Mission Waco hosted a gathering Saturday morning at its newly purchased building that formerly housed Martha Jane’s Liquor Store, near the Jubilee Food Market. More than 30 neighbors, supporters and community leaders toured the former liquor store as Dorrell collected ideas and answered questions about the three potential retail spaces in the now vacant strip mall.
“We will take all these ideas that came in, evaluate them and possibly find a reoccurring theme and consider those ideas,” Dorrell said.
Revitalization efforts are benefiting the area that was formerly known for drug dealing, prostitution and other criminal activity, said Robert Jackson, president of the Brook Oaks Neighborhood Association.
“I absolutely love this and I think all this community development is long overdue,” Jackson said. “This has been an effort to bring the community and neighborhood back together.”
Jackson said he has been involved with the Brook Oaks neighborhood for nearly 25 years and believes additional retail locations will bring rejuvenating life to North Waco and build on the success of other Mission Waco ventures nearby.
“We have services and businesses that we have to leave our neighborhood to go get to,” Jackson said. “I’d like to see a dry cleaner’s, I’d like to see a Little Caesars pizza shop or a Wing Stop, because we have to leave our neighborhood for things like that.
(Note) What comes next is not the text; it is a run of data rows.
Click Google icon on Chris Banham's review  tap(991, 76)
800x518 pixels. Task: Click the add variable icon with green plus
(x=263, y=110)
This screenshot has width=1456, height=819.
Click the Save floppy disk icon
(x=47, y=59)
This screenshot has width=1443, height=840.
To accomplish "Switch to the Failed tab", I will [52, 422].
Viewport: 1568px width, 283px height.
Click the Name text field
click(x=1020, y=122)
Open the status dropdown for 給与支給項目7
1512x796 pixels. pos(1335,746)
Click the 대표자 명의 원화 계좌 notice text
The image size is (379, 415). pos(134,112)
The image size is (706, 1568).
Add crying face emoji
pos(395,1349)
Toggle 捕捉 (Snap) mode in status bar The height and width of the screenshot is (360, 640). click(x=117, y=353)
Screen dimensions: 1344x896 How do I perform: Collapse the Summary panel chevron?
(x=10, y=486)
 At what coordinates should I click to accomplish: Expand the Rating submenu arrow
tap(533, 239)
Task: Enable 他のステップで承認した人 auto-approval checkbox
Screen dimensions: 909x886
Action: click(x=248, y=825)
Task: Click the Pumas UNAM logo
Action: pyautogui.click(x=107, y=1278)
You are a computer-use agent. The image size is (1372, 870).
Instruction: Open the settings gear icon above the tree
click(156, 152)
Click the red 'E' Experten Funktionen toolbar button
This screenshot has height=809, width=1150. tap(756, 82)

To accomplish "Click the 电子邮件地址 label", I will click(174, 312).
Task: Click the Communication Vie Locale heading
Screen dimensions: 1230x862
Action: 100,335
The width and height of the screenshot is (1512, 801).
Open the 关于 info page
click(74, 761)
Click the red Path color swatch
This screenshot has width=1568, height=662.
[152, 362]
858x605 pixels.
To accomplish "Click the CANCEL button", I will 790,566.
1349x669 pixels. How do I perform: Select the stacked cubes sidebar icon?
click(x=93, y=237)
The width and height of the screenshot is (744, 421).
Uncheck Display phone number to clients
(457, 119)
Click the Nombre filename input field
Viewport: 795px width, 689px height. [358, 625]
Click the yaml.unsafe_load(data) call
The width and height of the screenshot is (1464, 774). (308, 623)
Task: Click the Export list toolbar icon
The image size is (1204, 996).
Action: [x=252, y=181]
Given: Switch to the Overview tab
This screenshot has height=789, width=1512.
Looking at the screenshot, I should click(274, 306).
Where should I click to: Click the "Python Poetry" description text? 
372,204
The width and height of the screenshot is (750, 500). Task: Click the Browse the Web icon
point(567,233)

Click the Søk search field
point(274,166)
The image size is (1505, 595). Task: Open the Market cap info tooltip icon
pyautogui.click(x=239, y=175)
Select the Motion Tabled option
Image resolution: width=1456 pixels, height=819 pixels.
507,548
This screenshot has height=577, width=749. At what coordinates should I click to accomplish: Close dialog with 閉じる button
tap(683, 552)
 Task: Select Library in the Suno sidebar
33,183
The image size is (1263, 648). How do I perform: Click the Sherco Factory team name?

It’s important to be able to spend your money in your own neighborhood.”
Dorrell said Mission Waco is working with an Austin-based architect who is volunteering his services to ensure the structural integrity of the building and compliance with zoning regulations. Dorrell said between $350,000 to $500,000 in fundraising will be needed to revitalize the buildings.
“We know that to do the final pieces of urban renewal over here that we have to have economic development,” Dorrell said. “We can have all the programs to help the community that we can think of, but if we are going to have a healing of the neighborhood, we have to have economic growth.”
Dorrell said Mission Waco will start to gut the buildings in the next few weeks or months and get a better understanding of proposals. He said he will go over community suggestions and start to draft ideas for additional community feedback.